After 12 years of development, a miniature MRI scanner for newborns has been installed at a maternity hospital in the United Kingdom -- and it's kind of adorable.
Credit: Mosaic Science/Vimeo
The new scanner, one of only two in the world, is part of a two-year project to test the feasibility and effectiveness of these diminutive devices, which would be used to test for brain abnormalities and other birth complications on newborns, especially preemies.
Its compact size ensures minimal movement of newborns (increasing the accuracy of the scans), while dramatically reducing risk of physical injuries. It provides more clinical information than a handheld ultrasound scanner, allowing for more accurate diagnoses. The mini-scanner was recently installed at the UK's Royal Hallamshire Hospital in the Jessop Wing, and is part of a collaborative project between the University of Sheffield, GE Healthcare (which manufactured the device), Sheffield Teaching Hospital NHS Foundation Trust and the Wellcome Trust.
Because the miniature scanner is smaller than a conventional MRI device, it can be installed within or next to a neonatal unit. Newborns can be scanned without having to be moved to another part of the hospital. Scans can therefore be performed more quickly, and the risks and complications associated with moving a vulnerable baby are dramatically diminished.
"Babies, particularly those with brain problems, are unstable -- they can stop breathing or their blood pressure can change in an unpredictable way," said Paul Griffiths of the University of Sheffield's Department of Infection, Immunity and Cardiovascular Disease, in a statement. "If that happens it is useful to have neonatal staff who are used to that situation in such close proximity, which will improve safety."
Griffiths says the new MRI shows the entire brain and the surrounding anatomy, making images easier to explain to parents. A big advantage from a diagnostic perspective is that the device can show a wider range of brain abnormalities, particularly those resulting from a lack of oxygen or blood supply.
The revolutionary scanner has already been put to good use, with about 40 babies imaged in the device so far.
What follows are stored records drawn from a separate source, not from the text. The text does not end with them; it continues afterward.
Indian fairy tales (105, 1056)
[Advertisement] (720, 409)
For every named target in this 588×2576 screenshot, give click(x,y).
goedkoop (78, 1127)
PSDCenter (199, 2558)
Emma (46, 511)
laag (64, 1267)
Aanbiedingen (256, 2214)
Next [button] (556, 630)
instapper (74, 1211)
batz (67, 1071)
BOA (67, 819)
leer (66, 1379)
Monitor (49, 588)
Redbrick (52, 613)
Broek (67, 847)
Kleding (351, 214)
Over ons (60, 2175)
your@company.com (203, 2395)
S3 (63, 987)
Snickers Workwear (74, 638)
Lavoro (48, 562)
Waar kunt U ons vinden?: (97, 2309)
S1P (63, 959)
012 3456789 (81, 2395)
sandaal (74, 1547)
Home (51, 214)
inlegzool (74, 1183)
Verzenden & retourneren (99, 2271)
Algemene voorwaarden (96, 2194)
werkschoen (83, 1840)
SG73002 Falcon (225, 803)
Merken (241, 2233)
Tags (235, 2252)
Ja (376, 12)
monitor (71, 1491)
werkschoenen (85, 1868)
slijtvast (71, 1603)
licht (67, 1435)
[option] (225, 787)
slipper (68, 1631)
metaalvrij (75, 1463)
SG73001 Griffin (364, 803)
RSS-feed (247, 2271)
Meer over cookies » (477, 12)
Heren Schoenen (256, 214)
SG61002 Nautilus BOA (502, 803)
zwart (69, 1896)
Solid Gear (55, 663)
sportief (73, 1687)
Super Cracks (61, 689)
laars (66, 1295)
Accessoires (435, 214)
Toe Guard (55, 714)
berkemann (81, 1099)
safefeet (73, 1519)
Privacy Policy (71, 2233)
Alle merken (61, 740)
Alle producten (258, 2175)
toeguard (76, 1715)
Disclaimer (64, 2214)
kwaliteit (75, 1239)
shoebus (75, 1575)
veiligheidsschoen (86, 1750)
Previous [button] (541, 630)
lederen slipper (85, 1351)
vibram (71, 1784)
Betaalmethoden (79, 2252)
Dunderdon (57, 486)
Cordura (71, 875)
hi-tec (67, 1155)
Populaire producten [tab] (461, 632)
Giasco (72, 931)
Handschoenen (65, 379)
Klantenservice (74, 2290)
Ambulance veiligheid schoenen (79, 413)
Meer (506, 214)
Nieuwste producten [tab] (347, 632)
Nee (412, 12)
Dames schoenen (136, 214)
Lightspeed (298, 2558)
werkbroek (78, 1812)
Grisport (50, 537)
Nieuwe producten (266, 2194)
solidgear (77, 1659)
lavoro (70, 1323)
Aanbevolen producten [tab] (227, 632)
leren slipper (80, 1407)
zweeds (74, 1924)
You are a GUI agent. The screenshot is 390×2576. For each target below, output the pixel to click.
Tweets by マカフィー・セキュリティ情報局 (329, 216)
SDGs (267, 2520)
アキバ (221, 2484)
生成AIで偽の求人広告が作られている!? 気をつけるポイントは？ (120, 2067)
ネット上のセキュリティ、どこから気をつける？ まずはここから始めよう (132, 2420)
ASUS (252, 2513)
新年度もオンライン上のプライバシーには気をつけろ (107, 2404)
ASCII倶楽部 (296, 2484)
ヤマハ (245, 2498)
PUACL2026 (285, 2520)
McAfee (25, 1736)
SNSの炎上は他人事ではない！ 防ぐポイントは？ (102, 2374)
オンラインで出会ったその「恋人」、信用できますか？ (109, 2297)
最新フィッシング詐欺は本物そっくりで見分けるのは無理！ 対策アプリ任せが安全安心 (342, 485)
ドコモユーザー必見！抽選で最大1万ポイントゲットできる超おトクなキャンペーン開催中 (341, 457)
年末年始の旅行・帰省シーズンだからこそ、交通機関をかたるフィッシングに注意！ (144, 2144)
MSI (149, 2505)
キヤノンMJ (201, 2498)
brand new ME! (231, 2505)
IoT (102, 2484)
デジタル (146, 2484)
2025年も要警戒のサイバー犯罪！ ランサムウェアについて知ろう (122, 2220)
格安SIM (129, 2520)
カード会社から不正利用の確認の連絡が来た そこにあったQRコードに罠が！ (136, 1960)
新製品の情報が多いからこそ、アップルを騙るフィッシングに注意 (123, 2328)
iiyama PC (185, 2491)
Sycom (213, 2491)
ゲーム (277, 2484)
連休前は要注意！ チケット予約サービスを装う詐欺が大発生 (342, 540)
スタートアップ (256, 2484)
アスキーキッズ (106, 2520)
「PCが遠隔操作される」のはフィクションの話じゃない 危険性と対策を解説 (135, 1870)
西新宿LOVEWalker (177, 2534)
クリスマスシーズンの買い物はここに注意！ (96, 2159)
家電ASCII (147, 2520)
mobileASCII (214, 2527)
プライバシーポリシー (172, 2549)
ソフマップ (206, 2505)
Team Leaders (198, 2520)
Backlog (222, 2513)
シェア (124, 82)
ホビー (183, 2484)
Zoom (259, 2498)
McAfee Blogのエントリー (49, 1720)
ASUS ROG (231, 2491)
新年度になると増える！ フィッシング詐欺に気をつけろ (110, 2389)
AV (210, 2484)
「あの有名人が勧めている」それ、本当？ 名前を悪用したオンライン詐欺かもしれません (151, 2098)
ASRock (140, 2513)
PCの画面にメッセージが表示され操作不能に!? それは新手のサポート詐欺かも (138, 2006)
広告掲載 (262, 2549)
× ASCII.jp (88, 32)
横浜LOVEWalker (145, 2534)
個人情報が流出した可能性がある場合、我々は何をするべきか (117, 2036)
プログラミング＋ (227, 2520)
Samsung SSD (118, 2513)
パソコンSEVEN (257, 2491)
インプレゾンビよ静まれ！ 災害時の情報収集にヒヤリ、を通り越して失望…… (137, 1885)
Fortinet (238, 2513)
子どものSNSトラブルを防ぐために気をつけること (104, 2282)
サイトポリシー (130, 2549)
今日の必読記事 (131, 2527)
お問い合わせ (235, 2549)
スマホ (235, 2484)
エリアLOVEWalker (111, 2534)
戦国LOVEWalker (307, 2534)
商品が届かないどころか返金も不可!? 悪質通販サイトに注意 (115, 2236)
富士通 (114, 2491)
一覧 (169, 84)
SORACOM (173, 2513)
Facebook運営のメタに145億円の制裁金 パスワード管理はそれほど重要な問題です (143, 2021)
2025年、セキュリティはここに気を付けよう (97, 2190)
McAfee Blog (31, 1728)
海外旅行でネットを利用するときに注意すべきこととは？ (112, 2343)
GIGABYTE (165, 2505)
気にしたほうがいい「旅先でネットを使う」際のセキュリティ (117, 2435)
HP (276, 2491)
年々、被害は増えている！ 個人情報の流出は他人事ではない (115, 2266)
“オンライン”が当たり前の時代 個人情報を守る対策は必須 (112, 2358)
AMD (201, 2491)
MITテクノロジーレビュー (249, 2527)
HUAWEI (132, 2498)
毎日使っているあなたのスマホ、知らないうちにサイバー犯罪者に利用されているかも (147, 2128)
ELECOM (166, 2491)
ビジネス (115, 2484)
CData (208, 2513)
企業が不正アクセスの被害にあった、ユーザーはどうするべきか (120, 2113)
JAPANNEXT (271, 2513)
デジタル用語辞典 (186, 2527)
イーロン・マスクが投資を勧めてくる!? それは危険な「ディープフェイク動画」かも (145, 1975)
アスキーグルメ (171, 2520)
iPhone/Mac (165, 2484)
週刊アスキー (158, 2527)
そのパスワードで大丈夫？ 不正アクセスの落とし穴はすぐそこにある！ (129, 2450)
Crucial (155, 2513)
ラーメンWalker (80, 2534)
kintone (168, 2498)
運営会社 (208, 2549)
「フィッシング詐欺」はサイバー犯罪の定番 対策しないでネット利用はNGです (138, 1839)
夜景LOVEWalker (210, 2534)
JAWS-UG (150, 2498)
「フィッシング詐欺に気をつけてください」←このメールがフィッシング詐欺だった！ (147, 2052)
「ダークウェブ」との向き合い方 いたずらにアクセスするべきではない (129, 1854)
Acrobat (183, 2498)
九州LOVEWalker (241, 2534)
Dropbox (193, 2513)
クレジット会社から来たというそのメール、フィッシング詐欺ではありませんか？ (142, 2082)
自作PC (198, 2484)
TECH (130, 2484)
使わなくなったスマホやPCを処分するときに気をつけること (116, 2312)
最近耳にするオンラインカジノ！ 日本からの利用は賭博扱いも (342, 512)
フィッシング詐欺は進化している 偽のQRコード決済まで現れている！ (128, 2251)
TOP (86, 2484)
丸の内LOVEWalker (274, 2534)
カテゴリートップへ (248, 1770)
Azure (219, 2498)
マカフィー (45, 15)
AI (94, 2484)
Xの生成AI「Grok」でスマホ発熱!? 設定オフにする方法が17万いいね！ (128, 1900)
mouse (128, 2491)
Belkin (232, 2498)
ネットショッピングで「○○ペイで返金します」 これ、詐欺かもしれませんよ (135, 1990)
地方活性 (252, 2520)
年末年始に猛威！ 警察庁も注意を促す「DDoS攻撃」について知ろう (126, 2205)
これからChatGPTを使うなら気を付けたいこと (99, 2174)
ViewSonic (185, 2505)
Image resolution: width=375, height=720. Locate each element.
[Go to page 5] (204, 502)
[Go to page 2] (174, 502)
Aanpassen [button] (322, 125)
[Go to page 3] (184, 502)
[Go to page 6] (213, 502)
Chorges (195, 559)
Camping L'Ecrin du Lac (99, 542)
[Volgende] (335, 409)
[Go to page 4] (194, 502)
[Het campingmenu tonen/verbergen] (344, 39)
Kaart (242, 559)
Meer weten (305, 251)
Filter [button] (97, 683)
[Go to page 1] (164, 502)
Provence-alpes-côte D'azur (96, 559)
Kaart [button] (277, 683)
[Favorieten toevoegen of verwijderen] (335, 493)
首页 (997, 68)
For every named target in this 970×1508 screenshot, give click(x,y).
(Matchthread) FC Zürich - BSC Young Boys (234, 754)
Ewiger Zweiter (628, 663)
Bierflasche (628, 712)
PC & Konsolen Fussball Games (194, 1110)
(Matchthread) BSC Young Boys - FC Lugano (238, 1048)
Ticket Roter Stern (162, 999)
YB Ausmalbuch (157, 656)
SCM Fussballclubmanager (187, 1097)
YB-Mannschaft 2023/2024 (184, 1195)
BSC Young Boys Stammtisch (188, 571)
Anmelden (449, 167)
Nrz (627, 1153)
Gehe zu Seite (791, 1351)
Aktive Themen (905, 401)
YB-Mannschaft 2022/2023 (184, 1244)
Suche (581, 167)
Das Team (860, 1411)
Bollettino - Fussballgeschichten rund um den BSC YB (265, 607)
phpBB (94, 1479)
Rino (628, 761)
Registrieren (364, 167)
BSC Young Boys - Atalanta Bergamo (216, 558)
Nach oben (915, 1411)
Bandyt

Toby Thoms, who was born six weeks premature and delivered via C-section, recently spent a week in neonatal care with his mother, Susie.
"Not having to leave the department was a massive advantage, because having to transfer elsewhere at what is already a difficult time, would be a lot of extra stress for Toby, myself and the teams involved," said Ms Thoms. "You can get so much information from the MRI images and see incredible detail."
She said that Toby coped really well with the scan, and that the care he received was "absolutely brilliant" by the Neonatal Intensive Care Unit and Special Care Baby Unit. "I didn't have any hesitation about taking part as I think doing this research, and possibly benefiting other parents and babies in the future, is very important," she said. "Toby is now back home, his feeding tube has recently been removed and he is doing really well."
Following initial tests, it's hoped that similar mini-scanners will be deployed elsewhere and used on a routine clinical basis.